Les soins palliatifs encadrés par la loi LEONETTI du 22 Avril 2005 relative aux droits des malades et à la fin de vie réactualisée en 2016 ( loi CLAEYS-LEONETTI ) ont permis cette révolution majeure au service des malades les plus fragiles et en souffrance terminale, toutes les familles entourées des soignants qui ont pu bénéficier de cet accompagnement le reconnaissent sans détour.
« La question des soins palliatifs met tout le monde d’accord » défend Fréderic VALLETOUX ancien Ministre de la santé et député qui relaie le soulagement des soignants hostiles à un « service public de la mort ».
Comme le rappelle le comité consultatif national d’éthique : « Il ne serait pas éthique d’envisager une évolution de la législation si les mesures de santé publique recommandées dans le domaine des soins palliatifs n’étaient pas prises en comptes »
Donner la mort c’est 1,4 milliards d’économie sur la baisse des dépenses publiques !
Dans ce monde cynique et sans éthique de « la mondialisation heureuse » où l’essentiel des valeurs humaines et humanistes ont été balayées et emportées durant des années par la dérégulation d’une économie prédatrice sans limite, l’euthanasie ou l’aide active à mourir à grande échelle hors situations d’exception, représenterait 1,4 milliards d’économies sur la baisse des dépenses publiques en France en cas de légalisation selon « le Fondapol », un non-dit glacial et destructeur pour le monde des soignants.
Donner la mort par économie et ses dérives plutôt que garantir l’apaisement et l’accompagnement des souffrances dans la dignité et le respect des hommes et des familles jusqu’à leur dernier souffle, l’éthique réagit et s’y oppose.
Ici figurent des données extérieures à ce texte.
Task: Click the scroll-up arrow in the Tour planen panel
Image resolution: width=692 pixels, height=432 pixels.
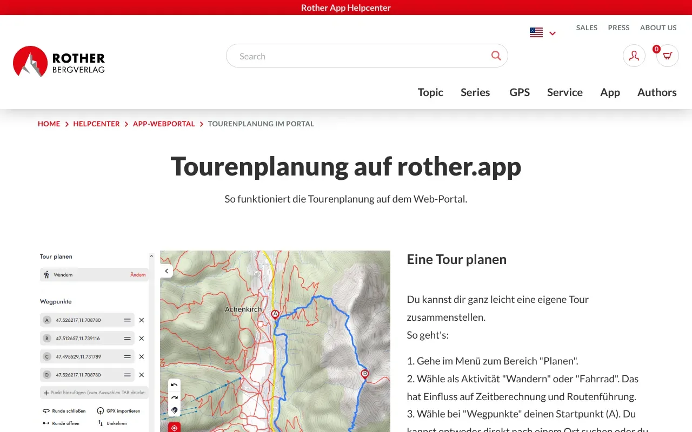Action: [151, 256]
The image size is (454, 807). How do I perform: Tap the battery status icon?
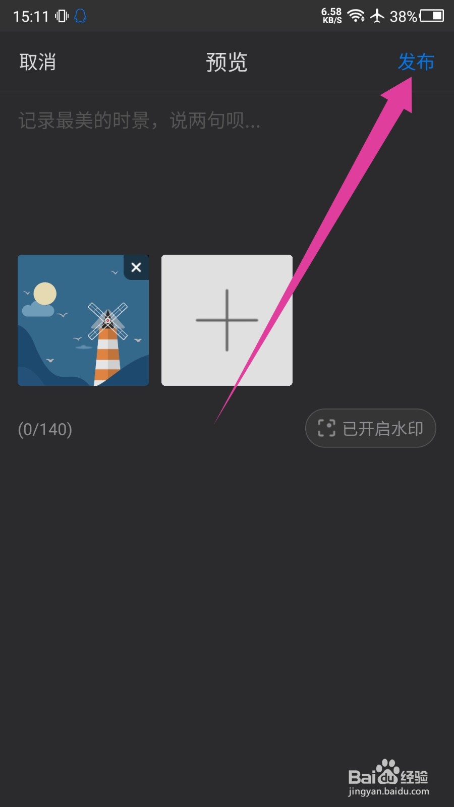tap(432, 16)
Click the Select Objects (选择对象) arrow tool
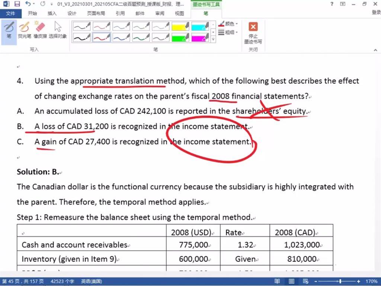 tap(58, 30)
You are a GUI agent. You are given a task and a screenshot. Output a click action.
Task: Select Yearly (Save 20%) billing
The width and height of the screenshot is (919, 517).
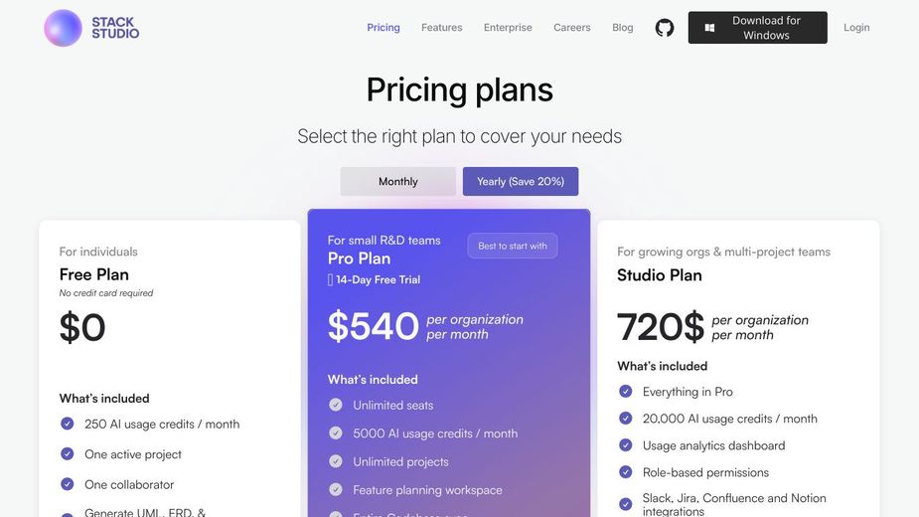pos(521,182)
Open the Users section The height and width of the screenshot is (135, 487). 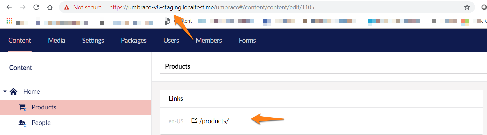click(171, 41)
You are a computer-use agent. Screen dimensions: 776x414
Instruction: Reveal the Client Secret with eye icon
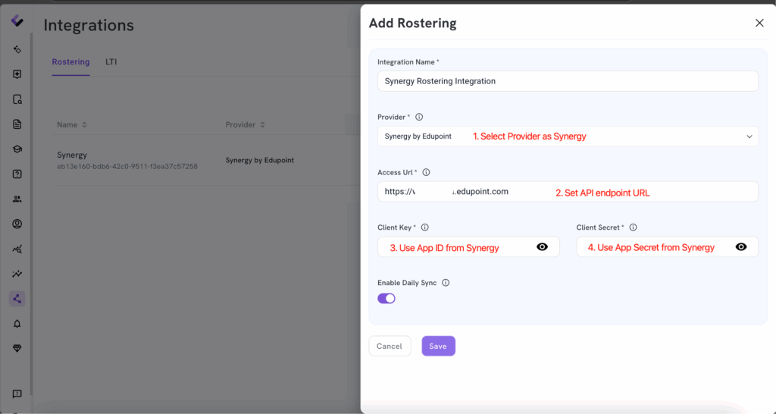tap(740, 247)
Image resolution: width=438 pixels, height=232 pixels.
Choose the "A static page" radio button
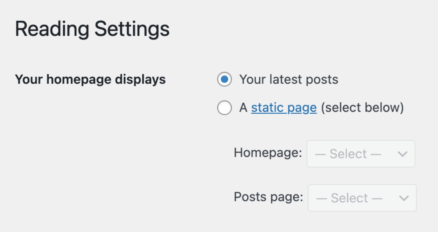[224, 108]
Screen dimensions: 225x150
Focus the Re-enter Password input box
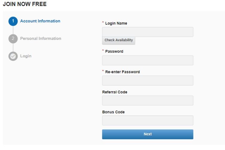tap(148, 80)
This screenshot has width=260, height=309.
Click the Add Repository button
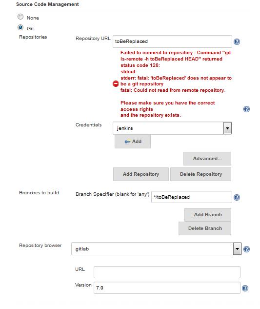pos(141,174)
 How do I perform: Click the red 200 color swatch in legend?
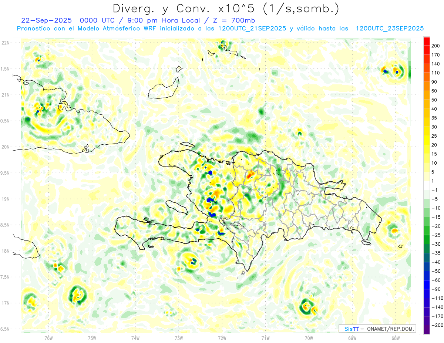point(427,41)
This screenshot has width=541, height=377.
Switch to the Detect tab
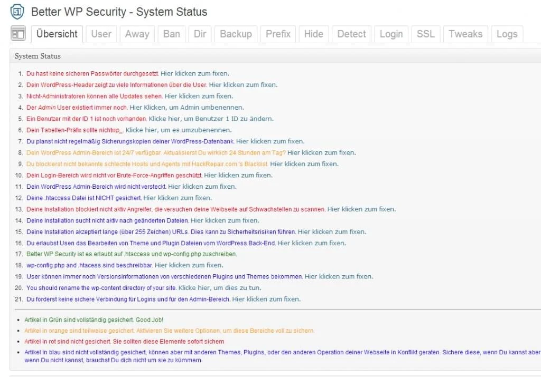pos(351,34)
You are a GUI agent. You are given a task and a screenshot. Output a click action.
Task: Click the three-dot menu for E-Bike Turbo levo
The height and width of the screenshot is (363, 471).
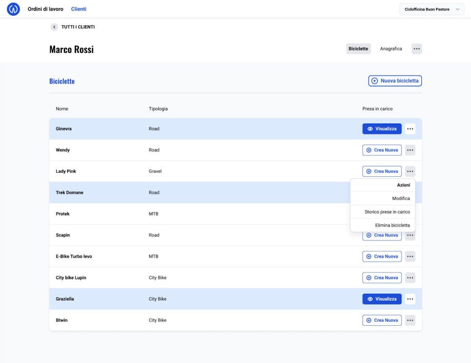tap(410, 256)
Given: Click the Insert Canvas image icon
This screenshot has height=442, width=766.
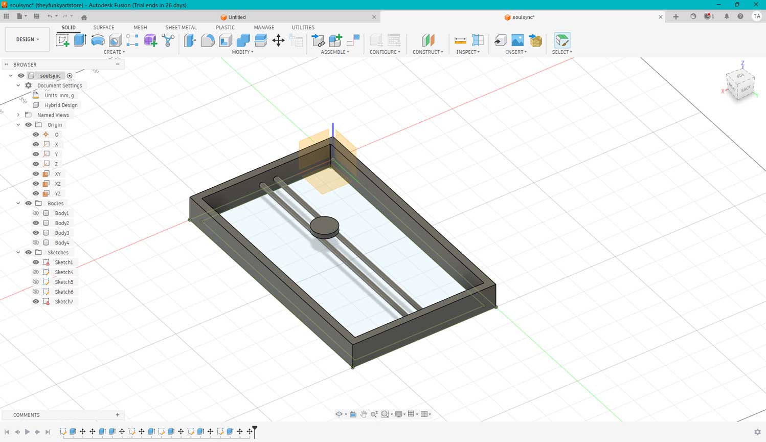Looking at the screenshot, I should tap(517, 40).
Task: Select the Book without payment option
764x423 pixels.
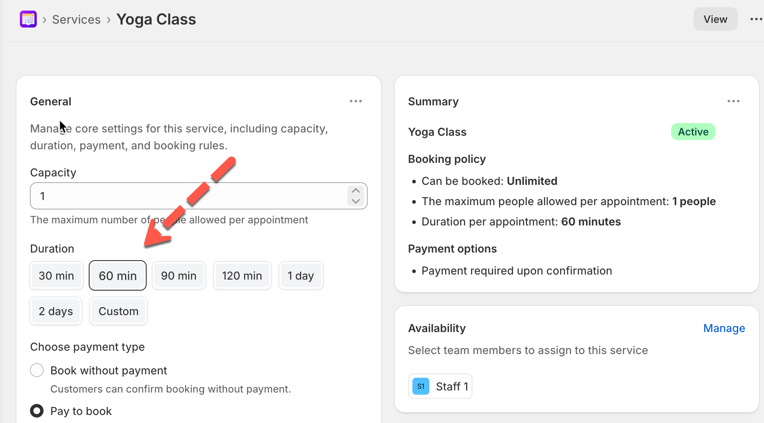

De grandes voix s’élèvent, un collectif de personnalités où figurent trois anciens Ministres et d’illustres scientifiques, y compris ceux qui acquiesçaient hier, tirent la sonnette d’alarme sur ses dangers et dérives le Mardi 8 Avril 2025. « L’éthique est une boussole » écrit Jean François Khan , boussole confrontée à l’effondrement et la rupture des digues de notre société partout sous les coups de boutoir du désarment moral et intellectuel individuel et collectif.
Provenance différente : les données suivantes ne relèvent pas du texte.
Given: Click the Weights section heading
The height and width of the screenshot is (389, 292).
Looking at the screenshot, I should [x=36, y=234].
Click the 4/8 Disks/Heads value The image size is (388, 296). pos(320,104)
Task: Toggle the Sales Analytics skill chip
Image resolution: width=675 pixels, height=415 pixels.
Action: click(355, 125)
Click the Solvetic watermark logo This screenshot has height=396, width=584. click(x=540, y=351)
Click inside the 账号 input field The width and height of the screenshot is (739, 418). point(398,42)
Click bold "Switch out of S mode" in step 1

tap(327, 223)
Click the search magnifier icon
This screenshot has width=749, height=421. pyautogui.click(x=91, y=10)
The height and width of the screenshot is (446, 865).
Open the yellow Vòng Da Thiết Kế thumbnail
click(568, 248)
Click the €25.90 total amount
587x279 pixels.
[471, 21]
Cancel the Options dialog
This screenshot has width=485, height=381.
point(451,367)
François BRAUN ancien Ministre de la Santé est rejoint par le plus grand nombre : « Si la société veut légaliser l’euthanasie qu’elle le fasse mais sans nous, ne faites pas de l’acte du tuer un acte médical ». Considérer une équivalence entre soulagement de la souffrance et suppression du souffrant ne sera jamais accepté dans notre monde où le narratif cynique et confus ne trompe plus personne.
Le Professeur Philippe JUVIN, Chef de service des Urgences de l’hôpital Européen Georges POMPIDOU à Paris interroge et interpelle les consciences : « Sommes-nous prêts à proposer la mort à des personnes qui ne sont pas en fin de vie ? Le texte actuel sur l’aide à mourir inquiète sur le flou des critères trop subjectifs, son caractère expéditif et son manque de collégialité où la voie est ouverte à des décisions solitaires sans remparts contre les abus et la crainte de dérives à venir. Le flou sémantique de ce texte sur l’euthanasie transforme ce qui devrait être des critères d’exception en un filet à très larges mailles ».
Selon OpinionWay 85 % des soignants déclarent être défavorables à l’idée de provoquer intentionnellement la mort. Ils sont 83% à déclarer que ce type de geste ne peut être considéré comme un soin. 67% des Français sont favorables à une clause de conscience pour les personnels médicaux, 31% soit un tiers craignent des dérives.
Peu de Français savent que la loi LEONETTI actuelle nous oblige à soulager la douleur coûte que coûte même si cela peut raccourcir la vie, les protocoles de sédation profonde qui sont une forme d’anesthésie générale élimine toutes les perceptions désagréables et répondent aux objectifs d’apaisement des malades et des familles de malades devant la souffrance.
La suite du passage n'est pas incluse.